• _PROMPT_: Put the data lines into a JSON list of strings, one string per line and no blank lines, beginning with the line that contains "Create personalized page" and continuing through the line that contains "353) label: X".

• _SUPPLIED INFORMATION_:
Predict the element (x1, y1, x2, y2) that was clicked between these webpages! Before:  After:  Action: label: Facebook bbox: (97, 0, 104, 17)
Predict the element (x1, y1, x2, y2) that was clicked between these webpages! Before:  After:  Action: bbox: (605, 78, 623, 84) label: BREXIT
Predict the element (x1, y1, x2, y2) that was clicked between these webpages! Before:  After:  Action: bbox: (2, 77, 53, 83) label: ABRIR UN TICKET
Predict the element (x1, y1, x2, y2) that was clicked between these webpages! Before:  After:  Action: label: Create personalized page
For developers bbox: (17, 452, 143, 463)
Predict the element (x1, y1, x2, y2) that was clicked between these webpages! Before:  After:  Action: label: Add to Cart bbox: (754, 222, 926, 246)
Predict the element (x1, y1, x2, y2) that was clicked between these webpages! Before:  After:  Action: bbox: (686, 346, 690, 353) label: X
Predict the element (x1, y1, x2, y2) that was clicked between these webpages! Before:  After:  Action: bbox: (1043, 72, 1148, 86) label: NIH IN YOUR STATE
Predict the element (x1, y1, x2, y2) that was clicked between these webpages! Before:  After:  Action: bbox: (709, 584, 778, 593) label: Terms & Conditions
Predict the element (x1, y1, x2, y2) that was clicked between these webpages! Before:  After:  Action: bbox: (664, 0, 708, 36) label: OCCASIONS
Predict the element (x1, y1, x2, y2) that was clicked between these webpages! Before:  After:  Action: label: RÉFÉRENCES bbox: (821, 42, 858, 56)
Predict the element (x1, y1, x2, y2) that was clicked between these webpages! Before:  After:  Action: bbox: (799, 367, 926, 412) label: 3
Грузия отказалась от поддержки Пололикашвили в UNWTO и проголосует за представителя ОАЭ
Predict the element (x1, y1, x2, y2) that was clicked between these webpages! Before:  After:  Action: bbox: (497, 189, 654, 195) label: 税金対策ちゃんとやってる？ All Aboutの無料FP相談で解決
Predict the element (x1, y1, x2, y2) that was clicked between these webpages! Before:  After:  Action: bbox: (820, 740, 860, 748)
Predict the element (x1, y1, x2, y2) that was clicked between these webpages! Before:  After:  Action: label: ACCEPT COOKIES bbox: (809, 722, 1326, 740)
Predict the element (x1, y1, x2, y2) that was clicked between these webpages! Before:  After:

• _OUTPUT OF THE EXERCISE_:
[
  "Predict the element (x1, y1, x2, y2) that was clicked between these webpages! Before:  After:  Action: label: Create personalized page",
  "For developers bbox: (17, 452, 143, 463)",
  "Predict the element (x1, y1, x2, y2) that was clicked between these webpages! Before:  After:  Action: label: Add to Cart bbox: (754, 222, 926, 246)",
  "Predict the element (x1, y1, x2, y2) that was clicked between these webpages! Before:  After:  Action: bbox: (686, 346, 690, 353) label: X"
]